**Records shown**:
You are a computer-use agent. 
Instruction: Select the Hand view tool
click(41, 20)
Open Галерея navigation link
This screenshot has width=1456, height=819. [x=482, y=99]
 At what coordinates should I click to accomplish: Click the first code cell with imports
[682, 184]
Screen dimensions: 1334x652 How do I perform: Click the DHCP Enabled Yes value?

**The exercise**: Return the rows starting with the line that contains "Open Галерея navigation link" and going on through the last line of the rows, copying each line exactly as it stands.

**Exercise result**:
Open Галерея navigation link
This screenshot has width=1456, height=819. [x=482, y=99]
 At what coordinates should I click to accomplish: Click the first code cell with imports
[682, 184]
Screen dimensions: 1334x652 How do I perform: Click the DHCP Enabled Yes value?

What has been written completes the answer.